#### Records to process ####

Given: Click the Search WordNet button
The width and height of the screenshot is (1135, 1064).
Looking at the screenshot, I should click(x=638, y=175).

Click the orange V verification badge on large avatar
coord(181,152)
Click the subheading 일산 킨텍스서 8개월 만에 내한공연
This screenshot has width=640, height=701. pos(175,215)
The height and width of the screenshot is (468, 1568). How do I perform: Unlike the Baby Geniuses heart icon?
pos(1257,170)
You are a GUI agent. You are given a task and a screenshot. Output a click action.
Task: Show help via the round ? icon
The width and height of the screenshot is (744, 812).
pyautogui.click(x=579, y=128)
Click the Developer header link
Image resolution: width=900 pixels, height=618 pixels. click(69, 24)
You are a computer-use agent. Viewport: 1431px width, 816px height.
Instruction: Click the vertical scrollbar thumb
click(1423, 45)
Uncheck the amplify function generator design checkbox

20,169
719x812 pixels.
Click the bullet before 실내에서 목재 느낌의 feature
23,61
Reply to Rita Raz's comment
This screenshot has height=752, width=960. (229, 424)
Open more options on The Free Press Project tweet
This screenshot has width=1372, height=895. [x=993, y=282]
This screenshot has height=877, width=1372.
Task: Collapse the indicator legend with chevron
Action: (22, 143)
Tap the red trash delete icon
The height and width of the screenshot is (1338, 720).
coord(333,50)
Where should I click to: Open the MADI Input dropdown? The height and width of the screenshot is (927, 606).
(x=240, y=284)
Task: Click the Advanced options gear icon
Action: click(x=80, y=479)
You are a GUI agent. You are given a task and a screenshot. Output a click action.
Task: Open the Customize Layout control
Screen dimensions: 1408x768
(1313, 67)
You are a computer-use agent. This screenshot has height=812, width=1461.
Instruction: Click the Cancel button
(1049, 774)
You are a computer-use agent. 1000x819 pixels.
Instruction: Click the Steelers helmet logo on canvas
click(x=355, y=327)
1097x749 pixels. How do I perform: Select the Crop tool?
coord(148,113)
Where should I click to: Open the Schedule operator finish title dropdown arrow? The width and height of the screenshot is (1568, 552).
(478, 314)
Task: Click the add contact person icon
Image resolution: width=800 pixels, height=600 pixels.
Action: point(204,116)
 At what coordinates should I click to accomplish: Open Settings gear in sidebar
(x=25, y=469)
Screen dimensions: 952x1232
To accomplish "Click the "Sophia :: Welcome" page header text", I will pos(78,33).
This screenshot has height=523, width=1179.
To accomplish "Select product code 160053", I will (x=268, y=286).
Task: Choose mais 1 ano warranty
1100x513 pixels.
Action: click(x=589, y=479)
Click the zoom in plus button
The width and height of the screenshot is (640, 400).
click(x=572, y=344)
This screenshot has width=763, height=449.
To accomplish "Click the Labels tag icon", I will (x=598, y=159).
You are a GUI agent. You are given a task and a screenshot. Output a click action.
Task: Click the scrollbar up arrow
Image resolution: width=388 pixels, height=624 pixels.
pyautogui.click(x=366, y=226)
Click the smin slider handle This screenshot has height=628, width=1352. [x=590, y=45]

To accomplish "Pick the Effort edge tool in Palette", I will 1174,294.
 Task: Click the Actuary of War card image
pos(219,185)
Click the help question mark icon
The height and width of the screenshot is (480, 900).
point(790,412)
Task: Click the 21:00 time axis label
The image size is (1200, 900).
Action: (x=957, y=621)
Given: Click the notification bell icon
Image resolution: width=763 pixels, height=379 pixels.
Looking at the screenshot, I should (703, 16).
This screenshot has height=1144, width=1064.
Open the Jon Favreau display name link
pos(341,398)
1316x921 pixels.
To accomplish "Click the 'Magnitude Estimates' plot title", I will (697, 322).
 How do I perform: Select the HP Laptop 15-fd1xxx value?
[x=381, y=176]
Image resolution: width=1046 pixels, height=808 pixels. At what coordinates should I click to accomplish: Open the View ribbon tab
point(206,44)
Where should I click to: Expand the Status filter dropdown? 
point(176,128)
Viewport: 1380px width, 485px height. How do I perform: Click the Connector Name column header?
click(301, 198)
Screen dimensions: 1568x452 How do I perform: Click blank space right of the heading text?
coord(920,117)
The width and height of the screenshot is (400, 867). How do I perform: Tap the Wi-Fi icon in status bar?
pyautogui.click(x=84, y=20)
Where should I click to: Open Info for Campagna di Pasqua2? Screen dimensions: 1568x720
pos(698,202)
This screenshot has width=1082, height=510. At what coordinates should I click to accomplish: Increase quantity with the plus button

####

Would you print all of the records exactly as they were given?

:: Answer ::
Given: Click the Search WordNet button
The width and height of the screenshot is (1135, 1064).
Looking at the screenshot, I should click(x=638, y=175).

Click the orange V verification badge on large avatar
coord(181,152)
Click the subheading 일산 킨텍스서 8개월 만에 내한공연
This screenshot has width=640, height=701. pos(175,215)
The height and width of the screenshot is (468, 1568). How do I perform: Unlike the Baby Geniuses heart icon?
pos(1257,170)
You are a GUI agent. You are given a task and a screenshot. Output a click action.
Task: Show help via the round ? icon
The width and height of the screenshot is (744, 812).
pyautogui.click(x=579, y=128)
Click the Developer header link
Image resolution: width=900 pixels, height=618 pixels. click(69, 24)
You are a computer-use agent. Viewport: 1431px width, 816px height.
Instruction: Click the vertical scrollbar thumb
click(1423, 45)
Uncheck the amplify function generator design checkbox

20,169
719x812 pixels.
Click the bullet before 실내에서 목재 느낌의 feature
23,61
Reply to Rita Raz's comment
This screenshot has height=752, width=960. (229, 424)
Open more options on The Free Press Project tweet
This screenshot has width=1372, height=895. [x=993, y=282]
This screenshot has height=877, width=1372.
Task: Collapse the indicator legend with chevron
Action: (22, 143)
Tap the red trash delete icon
The height and width of the screenshot is (1338, 720).
coord(333,50)
Where should I click to: Open the MADI Input dropdown? The height and width of the screenshot is (927, 606).
(x=240, y=284)
Task: Click the Advanced options gear icon
Action: click(x=80, y=479)
You are a GUI agent. You are given a task and a screenshot. Output a click action.
Task: Open the Customize Layout control
Screen dimensions: 1408x768
(1313, 67)
You are a computer-use agent. This screenshot has height=812, width=1461.
Instruction: Click the Cancel button
(1049, 774)
You are a computer-use agent. 1000x819 pixels.
Instruction: Click the Steelers helmet logo on canvas
click(x=355, y=327)
1097x749 pixels. How do I perform: Select the Crop tool?
coord(148,113)
Where should I click to: Open the Schedule operator finish title dropdown arrow? The width and height of the screenshot is (1568, 552).
(478, 314)
Task: Click the add contact person icon
Image resolution: width=800 pixels, height=600 pixels.
Action: point(204,116)
 At what coordinates should I click to accomplish: Open Settings gear in sidebar
(x=25, y=469)
Screen dimensions: 952x1232
To accomplish "Click the "Sophia :: Welcome" page header text", I will pos(78,33).
This screenshot has height=523, width=1179.
To accomplish "Select product code 160053", I will (x=268, y=286).
Task: Choose mais 1 ano warranty
1100x513 pixels.
Action: click(x=589, y=479)
Click the zoom in plus button
The width and height of the screenshot is (640, 400).
click(x=572, y=344)
This screenshot has width=763, height=449.
To accomplish "Click the Labels tag icon", I will (x=598, y=159).
You are a GUI agent. You are given a task and a screenshot. Output a click action.
Task: Click the scrollbar up arrow
Image resolution: width=388 pixels, height=624 pixels.
pyautogui.click(x=366, y=226)
Click the smin slider handle This screenshot has height=628, width=1352. [x=590, y=45]

To accomplish "Pick the Effort edge tool in Palette", I will 1174,294.
 Task: Click the Actuary of War card image
pos(219,185)
Click the help question mark icon
The height and width of the screenshot is (480, 900).
point(790,412)
Task: Click the 21:00 time axis label
The image size is (1200, 900).
Action: (x=957, y=621)
Given: Click the notification bell icon
Image resolution: width=763 pixels, height=379 pixels.
Looking at the screenshot, I should (703, 16).
This screenshot has height=1144, width=1064.
Open the Jon Favreau display name link
pos(341,398)
1316x921 pixels.
To accomplish "Click the 'Magnitude Estimates' plot title", I will (697, 322).
 How do I perform: Select the HP Laptop 15-fd1xxx value?
[x=381, y=176]
Image resolution: width=1046 pixels, height=808 pixels. At what coordinates should I click to accomplish: Open the View ribbon tab
point(206,44)
Where should I click to: Expand the Status filter dropdown? 
point(176,128)
Viewport: 1380px width, 485px height. How do I perform: Click the Connector Name column header?
click(301, 198)
Screen dimensions: 1568x452 How do I perform: Click blank space right of the heading text?
coord(920,117)
The width and height of the screenshot is (400, 867). How do I perform: Tap the Wi-Fi icon in status bar?
pyautogui.click(x=84, y=20)
Where should I click to: Open Info for Campagna di Pasqua2? Screen dimensions: 1568x720
pos(698,202)
This screenshot has width=1082, height=510. At what coordinates should I click to accomplish: Increase quantity with the plus button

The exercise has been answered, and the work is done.